— Consigna —
Anota todas las personas que se nombran en el texto sobre las imágenes de archivo del sismo.

— Texto proporcionado —
■ ■ ■ ■ ■ ■ ■

La palabra que mejor describe aquello que vemos en la pantalla, entre escombros y cadáveres, es ruina. La voz, una vez más, aclara el estatuto de aquellas ruinas. A los edificios caídos se suman, entonces, las imágenes dañadas no solo por el paso del tiempo, sino por las condiciones materiales de sus soportes, expuestos al concreto y las inclemencias climáticas del momento en el que fueron utilizados para registrar las consecuencias del acontecimiento sísmico.

Esta figura narradora relata en tercera persona la historia de un personaje anónimo que, en su encuentro con el archivo, terminó perdiéndose entre los escombros. “¿Cómo distinguir la memoria de lo vivido del dolor de los otros?” se pregunta la voz, cediendo el paso a una imagen icónica de Jacobo Zabludovsky, quien reconforta a un hombre al que entrevistó durante su crónica de lo ocurrido. Aquel hombre no solo perdió su negocio, un restaurante ahora olvidado, sino que, muy probablemente, también a su hermana. Este relato íntimo y emotivo corrompe las lógicas de pretensión objetiva que enmarcan la calidad documental de las imágenes recuperadas. La historia de la tragedia no se narra en este ejercicio audiovisual de corta duración desde un punto de vista que ofrezca cifras, porcentajes, o algún otro tipo de dato duro, científico, sociológico, sino desde la emotividad propia de quien encarna y encara el dolor de la memoria perdida.

La narración en tercera persona no es otra cosa más que una suerte de desplazamiento que permitió al propio director tomar distancia frente a la agitación provocada por la revisión constante de aquellas imágenes del dolor. “Alguna herida se formó en ese peculiar encierro del montajista, clasificando en la oscuridad, aislado con el dolor, el sudor y el polvo”, advierte al respecto Nicolás Ruiz, productor de Arkhé (2023).

Cabe destacar que a través de este mecanismo de enunciación autoral, se hace audible y visible la huella de Chris Marker, pero también de una larga tradición de teóricos y artistas que han entrado al archivo sólo para descubrir que sus cenizas aún arden y, desde ahí, pusieron la historia oficial (aquella que se relata desde la monumentalidad) patas para arriba. Pienso en todo el legado crítico, trazable de Brecht a Farocki, de Benjamin a Didi-Huberman.

■ ■ ■ ■ ■ ■ ■

— Información dada —
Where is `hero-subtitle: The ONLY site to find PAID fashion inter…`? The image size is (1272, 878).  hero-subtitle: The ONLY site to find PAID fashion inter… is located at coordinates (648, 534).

■ ■ ■ ■ ■ ■ ■

— Resultado del ejercicio —
- Jacobo Zabludovsky
- Nicolás Ruiz
- Chris Marker
- Brecht
- Farocki
- Benjamin
- Didi-Huberman